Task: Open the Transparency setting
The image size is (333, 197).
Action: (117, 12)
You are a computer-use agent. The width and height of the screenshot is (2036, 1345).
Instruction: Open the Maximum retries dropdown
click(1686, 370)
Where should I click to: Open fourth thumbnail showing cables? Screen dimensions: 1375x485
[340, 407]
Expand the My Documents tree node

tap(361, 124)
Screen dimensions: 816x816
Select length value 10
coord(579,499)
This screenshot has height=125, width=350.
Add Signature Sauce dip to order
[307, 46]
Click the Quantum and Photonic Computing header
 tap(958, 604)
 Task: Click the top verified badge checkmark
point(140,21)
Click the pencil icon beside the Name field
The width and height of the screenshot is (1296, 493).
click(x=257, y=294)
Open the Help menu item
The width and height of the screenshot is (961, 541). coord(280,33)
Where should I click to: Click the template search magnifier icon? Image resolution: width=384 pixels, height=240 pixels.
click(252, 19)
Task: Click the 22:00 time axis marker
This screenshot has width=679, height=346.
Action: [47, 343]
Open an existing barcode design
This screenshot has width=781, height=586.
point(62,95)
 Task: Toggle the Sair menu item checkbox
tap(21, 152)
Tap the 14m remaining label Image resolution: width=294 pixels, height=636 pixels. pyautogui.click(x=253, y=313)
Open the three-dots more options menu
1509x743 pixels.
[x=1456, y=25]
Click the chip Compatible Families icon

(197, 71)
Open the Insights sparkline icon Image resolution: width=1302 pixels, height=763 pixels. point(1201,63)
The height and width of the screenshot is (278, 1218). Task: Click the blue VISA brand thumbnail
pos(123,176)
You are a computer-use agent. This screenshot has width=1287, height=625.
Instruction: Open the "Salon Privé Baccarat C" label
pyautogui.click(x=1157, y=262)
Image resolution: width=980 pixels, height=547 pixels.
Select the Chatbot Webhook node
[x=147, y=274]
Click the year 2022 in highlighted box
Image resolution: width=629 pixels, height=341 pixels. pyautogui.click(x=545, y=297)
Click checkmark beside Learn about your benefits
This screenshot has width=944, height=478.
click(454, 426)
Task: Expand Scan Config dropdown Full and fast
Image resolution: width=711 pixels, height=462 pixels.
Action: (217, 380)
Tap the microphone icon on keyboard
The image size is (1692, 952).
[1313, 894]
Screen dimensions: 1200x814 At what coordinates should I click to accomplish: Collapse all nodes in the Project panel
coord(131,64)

▸ **What is required**
Repeat the data between the lines holding "Task: Toggle the Sair menu item checkbox" and "click(454, 426)", inclusive, with nothing altered.

▸ **Exercise solution**
 Task: Toggle the Sair menu item checkbox
tap(21, 152)
Tap the 14m remaining label Image resolution: width=294 pixels, height=636 pixels. pyautogui.click(x=253, y=313)
Open the three-dots more options menu
1509x743 pixels.
[x=1456, y=25]
Click the chip Compatible Families icon

(197, 71)
Open the Insights sparkline icon Image resolution: width=1302 pixels, height=763 pixels. point(1201,63)
The height and width of the screenshot is (278, 1218). Task: Click the blue VISA brand thumbnail
pos(123,176)
You are a computer-use agent. This screenshot has width=1287, height=625.
Instruction: Open the "Salon Privé Baccarat C" label
pyautogui.click(x=1157, y=262)
Image resolution: width=980 pixels, height=547 pixels.
Select the Chatbot Webhook node
[x=147, y=274]
Click the year 2022 in highlighted box
Image resolution: width=629 pixels, height=341 pixels. pyautogui.click(x=545, y=297)
Click checkmark beside Learn about your benefits
This screenshot has width=944, height=478.
click(454, 426)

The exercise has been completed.